Ten of the Kemp's Ridley turtles died within days of bringing them to shore and biologists and veterinarians have no idea of what caused their deaths.

According to Widecast Network, this occurs when creatures have been floating adrift in the water for a prolonged period.

Widecast diretor, Claudio Quesada, told the La Nación that the turtles could have been at sea for more than two months, as they showed dehydration and lack of feeding for weeks.

Chemicals from nearby drainage from crops of palm, rice and pineapple, given their concentration of agrochemicals, could be the reason as some of the substances could affect the turtles.
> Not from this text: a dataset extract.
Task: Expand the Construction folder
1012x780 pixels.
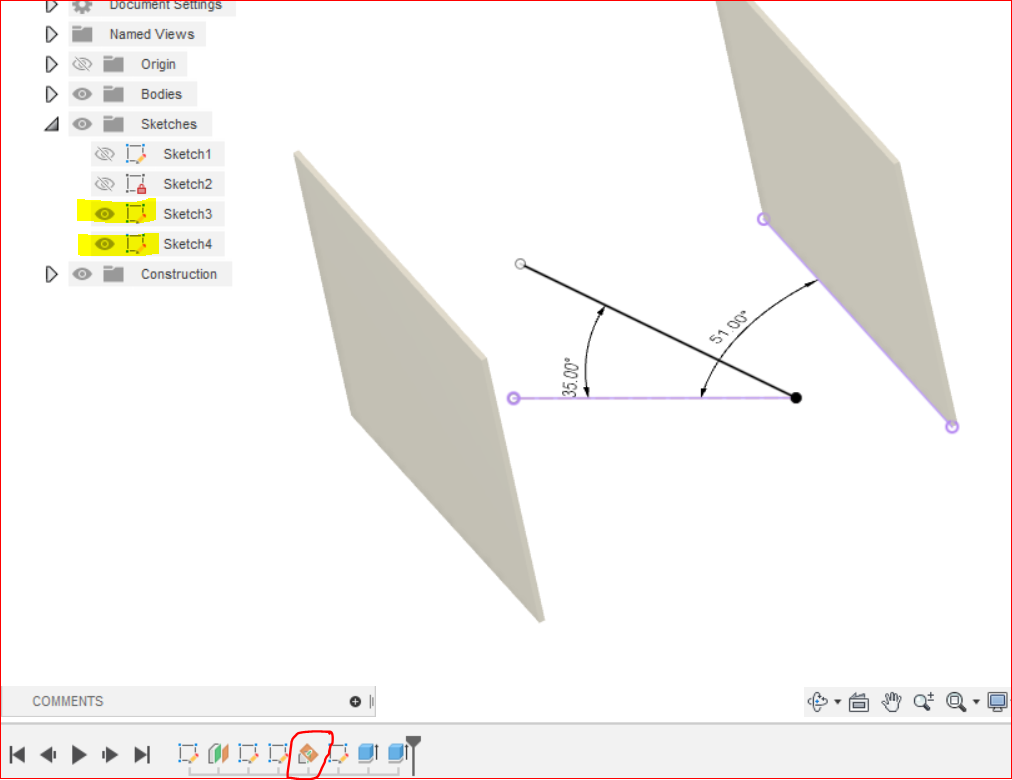Action: (x=51, y=273)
So far this year another 41 Kemp's Ridleys were found in the biological reserve on Caño Island in a similar state as those of Matapalo.
  • Kemp's Ridley (Lepidochelys kempii) is a critically endangered species of sea turtle. It is one of two living species in the genus Lepidochelys, the other one being L. olivacea, the Olive Ridley. It is also the rarest sea turtle. Kemp's Ridley is the smallest living sea turtle species, reaching maturity at 2 - 3 feet (61 - 91 cm) long and averaging only 45 kilograms (99 lb).
It is typical of a sea turtle, having a dorsoventrally depressed body with specially adapted flipper-like front limbs. Like other sea turtles, it possesses a horny beak.